From the entries below, transcribe exactly the lines between the line holding "Contact Us (222, 2476)" and the line holding "Baluch175X91 Cm (348, 2339)", inclusive; skip all other lines.

(Collected data)
Segment Open

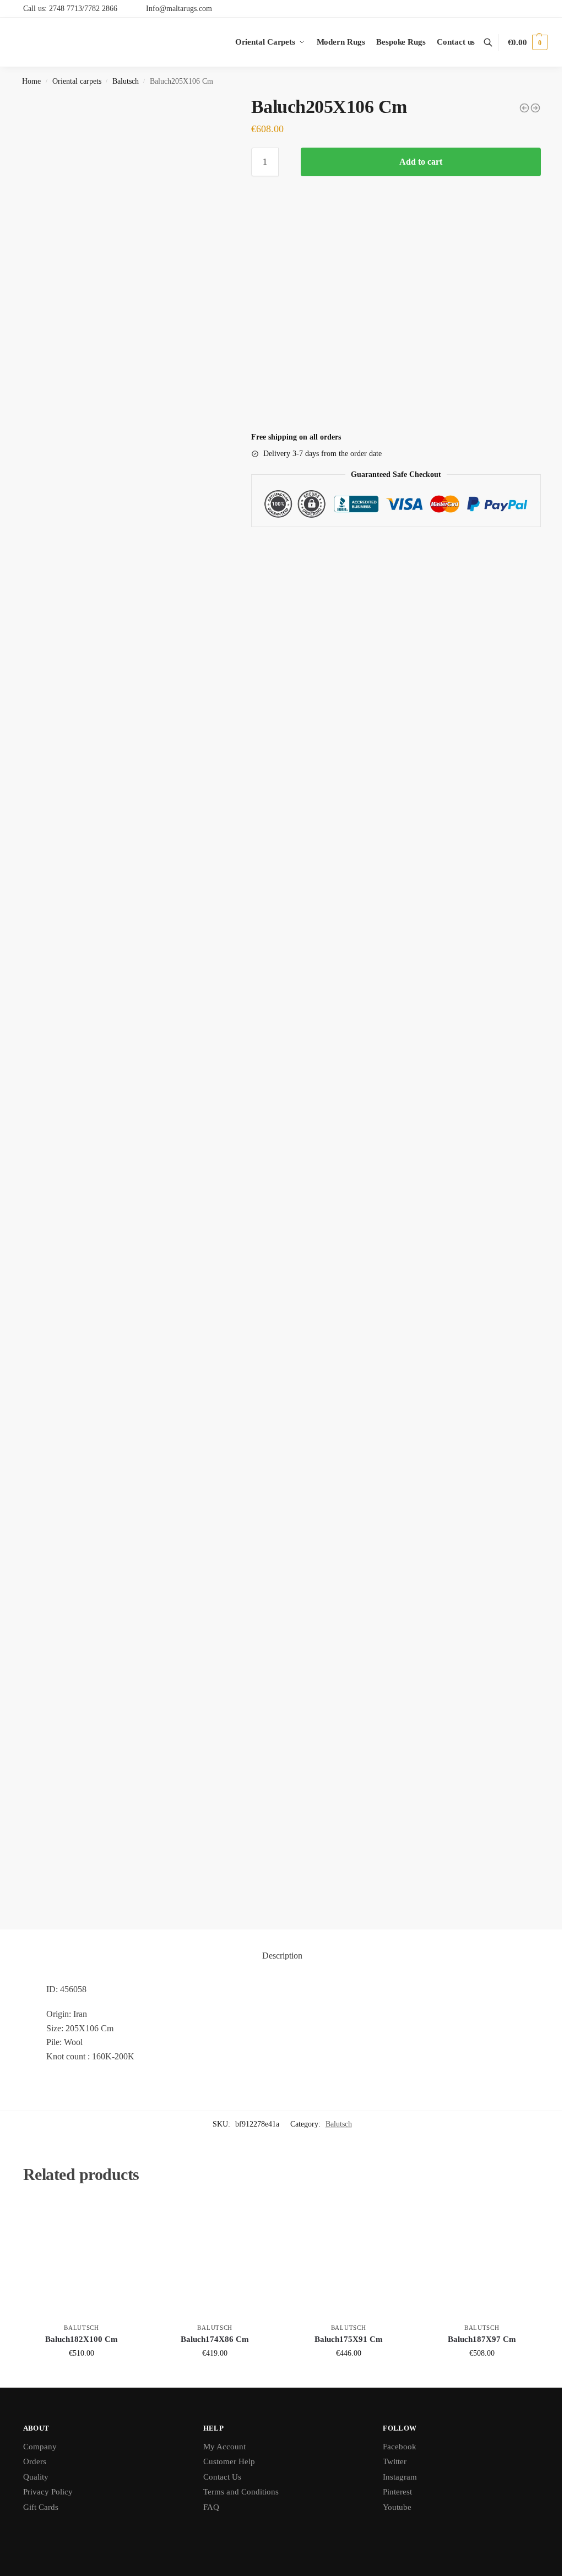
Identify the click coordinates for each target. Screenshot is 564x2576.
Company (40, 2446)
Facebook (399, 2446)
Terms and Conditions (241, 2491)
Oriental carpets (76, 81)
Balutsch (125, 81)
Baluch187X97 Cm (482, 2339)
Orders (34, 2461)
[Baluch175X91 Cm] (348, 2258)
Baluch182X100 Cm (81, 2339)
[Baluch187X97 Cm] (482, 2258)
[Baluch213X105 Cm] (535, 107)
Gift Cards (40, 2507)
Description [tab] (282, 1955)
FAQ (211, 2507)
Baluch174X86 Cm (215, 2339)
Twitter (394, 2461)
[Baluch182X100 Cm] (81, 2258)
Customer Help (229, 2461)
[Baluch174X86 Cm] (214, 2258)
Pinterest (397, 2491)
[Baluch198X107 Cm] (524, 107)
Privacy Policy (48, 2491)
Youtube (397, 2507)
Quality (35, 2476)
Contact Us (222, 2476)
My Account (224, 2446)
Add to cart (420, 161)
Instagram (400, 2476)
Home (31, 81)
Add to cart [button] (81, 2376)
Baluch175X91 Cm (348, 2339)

Segment Closed
Segment Open

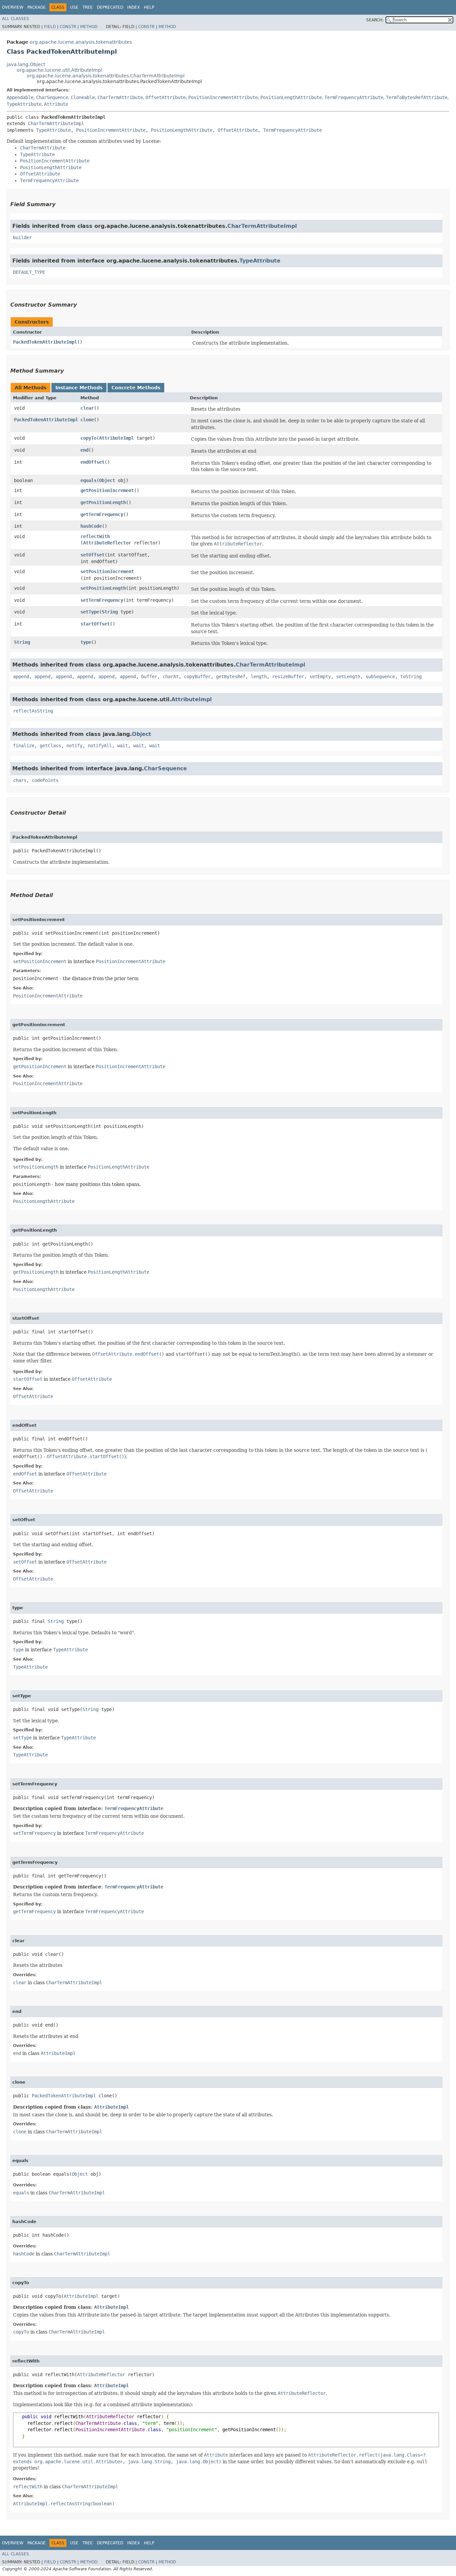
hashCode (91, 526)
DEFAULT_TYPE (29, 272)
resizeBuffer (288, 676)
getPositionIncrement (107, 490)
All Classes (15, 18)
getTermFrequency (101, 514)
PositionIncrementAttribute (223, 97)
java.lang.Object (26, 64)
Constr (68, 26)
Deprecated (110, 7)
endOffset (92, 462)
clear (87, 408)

Segment Closed

ANSWER SECTION ▸
Contact Us (222, 2476)
My Account (224, 2446)
Add to cart (420, 161)
Instagram (400, 2476)
Home (31, 81)
Add to cart [button] (81, 2376)
Baluch175X91 Cm (348, 2339)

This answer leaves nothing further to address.